On 22 March 2017, the Supreme Court handed down judgment in FCA v. Macris. The case turned on the meaning of the word “identifies” in section 393 of the FSMA. The Court favoured a restrictive definition. The effect is that notices will not need to be served on, and representations invited from, as many individuals as might otherwise have been the case. The FCA will be breathing a collective sigh of relief, but persons connected to investigations will be concerned about exposure to reputational risk.
By way of background, within JP Morgan Chase, there was a unit known as CIO International, which managed excess deposits. This included a portfolio of traded credit investments called the Synthetic Credit Portfolio. Mr Macris was head of the unit in London. In July 2012, JP Morgan announced that the portfolio had lost $5.8 billion, rising to $6.2 million by the end of the year. The case gained notoriety, with a trader becoming known as the “English Whale”. The FCA investigated the bank for various irregularities. In due course, a regulatory settlement was agreed, under which the bank paid a penalty of £137.61 million.
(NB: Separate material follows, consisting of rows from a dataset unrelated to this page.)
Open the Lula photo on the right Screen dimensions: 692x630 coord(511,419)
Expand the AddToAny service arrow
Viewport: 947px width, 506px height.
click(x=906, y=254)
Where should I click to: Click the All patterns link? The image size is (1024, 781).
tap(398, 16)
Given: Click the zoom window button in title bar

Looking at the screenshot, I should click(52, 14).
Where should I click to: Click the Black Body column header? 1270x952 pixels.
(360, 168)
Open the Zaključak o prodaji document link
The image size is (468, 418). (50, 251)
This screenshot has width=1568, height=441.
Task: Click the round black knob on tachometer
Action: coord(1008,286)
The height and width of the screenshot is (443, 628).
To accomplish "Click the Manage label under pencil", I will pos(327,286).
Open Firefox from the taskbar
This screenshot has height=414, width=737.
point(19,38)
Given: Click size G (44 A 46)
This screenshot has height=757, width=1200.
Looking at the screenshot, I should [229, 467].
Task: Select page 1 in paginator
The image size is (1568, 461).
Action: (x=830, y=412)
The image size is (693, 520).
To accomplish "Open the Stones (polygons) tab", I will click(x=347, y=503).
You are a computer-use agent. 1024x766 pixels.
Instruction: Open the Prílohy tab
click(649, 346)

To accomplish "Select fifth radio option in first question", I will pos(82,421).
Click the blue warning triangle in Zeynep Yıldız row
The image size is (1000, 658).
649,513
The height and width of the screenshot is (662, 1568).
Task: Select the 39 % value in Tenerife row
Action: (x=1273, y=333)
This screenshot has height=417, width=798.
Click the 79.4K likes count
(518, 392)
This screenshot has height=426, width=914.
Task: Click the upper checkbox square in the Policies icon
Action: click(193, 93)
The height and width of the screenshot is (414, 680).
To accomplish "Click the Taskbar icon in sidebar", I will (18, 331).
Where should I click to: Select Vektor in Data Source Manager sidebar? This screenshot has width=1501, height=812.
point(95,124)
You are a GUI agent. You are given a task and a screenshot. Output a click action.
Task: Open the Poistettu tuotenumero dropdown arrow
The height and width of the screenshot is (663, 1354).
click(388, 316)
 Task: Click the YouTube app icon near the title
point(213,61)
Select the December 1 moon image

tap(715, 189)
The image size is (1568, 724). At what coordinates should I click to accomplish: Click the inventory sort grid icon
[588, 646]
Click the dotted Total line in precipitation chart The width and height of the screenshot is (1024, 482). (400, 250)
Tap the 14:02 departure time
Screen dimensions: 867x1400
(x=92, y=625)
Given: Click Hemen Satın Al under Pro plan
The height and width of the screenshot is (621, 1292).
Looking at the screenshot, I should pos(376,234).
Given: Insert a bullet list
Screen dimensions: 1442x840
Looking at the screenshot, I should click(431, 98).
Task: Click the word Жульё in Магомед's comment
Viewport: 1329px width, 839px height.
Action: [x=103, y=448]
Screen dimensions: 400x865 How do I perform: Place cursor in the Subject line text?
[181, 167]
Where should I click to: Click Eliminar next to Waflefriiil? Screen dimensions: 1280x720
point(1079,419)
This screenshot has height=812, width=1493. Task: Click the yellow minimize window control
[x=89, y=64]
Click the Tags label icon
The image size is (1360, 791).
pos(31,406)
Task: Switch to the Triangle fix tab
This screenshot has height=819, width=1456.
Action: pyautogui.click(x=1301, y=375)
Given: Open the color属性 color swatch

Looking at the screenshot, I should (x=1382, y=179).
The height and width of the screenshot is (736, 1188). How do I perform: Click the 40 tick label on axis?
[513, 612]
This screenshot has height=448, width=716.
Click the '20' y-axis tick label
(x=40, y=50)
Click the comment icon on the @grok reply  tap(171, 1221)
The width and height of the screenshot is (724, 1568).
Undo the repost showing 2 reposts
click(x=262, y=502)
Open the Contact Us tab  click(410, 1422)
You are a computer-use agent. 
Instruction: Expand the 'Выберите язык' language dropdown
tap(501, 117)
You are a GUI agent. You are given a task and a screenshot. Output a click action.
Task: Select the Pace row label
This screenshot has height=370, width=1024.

Under the FSMA, the FCA is required to serve three notices on a firm or person under investigation, namely a warning notice, decision notice and final notice. Where a regulatory settlement is agreed, as in this case, such notices must still be given, but the practice is to serve them simultaneously. The FCA is required to publish the decision notice and the final notice.
Under section 393 of the FSMA, if a person other than the recipient (the recipient being the person under investigation) is identified in a warning notice, and the notice is prejudicial to that person, he must be given a copy of it. He must also be given a reasonable period of time within which he may make representations to the FCA. In this case, Macris did not have any such opportunity to make representations before publication of the decision notice and final notice.
Mr Macris was not identified by name or job title in the notices. However, “CIO London management” was referred to repeatedly, and he was the only London manager of the unit. There was publicly available information, in the form of a US Senate Committee report, which described his role and named him. Putting all the information together, a person might have deduced that “CIO London management” referred to him.
The Court of Appeal adopted a test from defamation law: Are the words such, as reasonably in the circumstances, would lead persons acquainted with the claimant to believe that he was the person referred to? It held in favour of Macris.
On the FCA’s appeal, the Supreme Court disagreed with this approach and allowed the appeal (by a 4-1 majority). According to Lord Sumption JSC, giving the leading judgment:
“… a person is identified in a notice under section 393 if he is identified by name or by synonym for him, such as his office or job title. In the case of a synonym, it must be apparent from the notice itself that it could apply to only one person and that person must be identifiable from information which is either in the notice or publicly available elsewhere.
However, Lord Sumption put restrictions on the extent to which information publicly available elsewhere may be used:
“… resort to information publicly available elsewhere is permissible only where it enables one to interpret (as opposed to supplementing) the language of the notice. Thus a reference to the “chief executive” of the X Company may be elucidated by discovering from the company’s website who that is… What is not permissible is to resort to additional facts about the person so described so that if those facts and the notice are placed side by side it becomes apparent that they refer to the same person”.
Lord Neuberger put the test in another way. A person is identified if: “(i) his position or office is mentioned, (ii) he is the sole holder of that position or office, and (iii) reference by members of the public to freely and publicly available sources of information would easily reveal the name of that individual by reference to his position or office”.
The conclusions were reached mainly from an examination of the language section 393, combined with large dose of pragmatism. As Lord Neuberger observed, there was “no entirely satisfactory logical basis for justifying any particular conclusion as to the precise point at which one draws the line between [the] two extremes [of the parties’ positions]”. An advantage in the restrictive approach was that the FCA would not be burdened with detective work to uncover the possibility of “jigsaw identification” of a third party.
However, the result will leave many people without any opportunity to make representations before notices are published. This is illustrated by the facts of Macris’ case. A published notice had referred to a telephone conversation during which the “management” was said to have misled the FCA (as described in Lord Wilson’s dissenting judgment). Macris was in fact the relevant party to the conversation. Such allegations were not replicated in notices served during the investigation of Macris as an individual. It seems that he never had the opportunity to counteract such allegations as part of the FCA investigatory process, and never will do.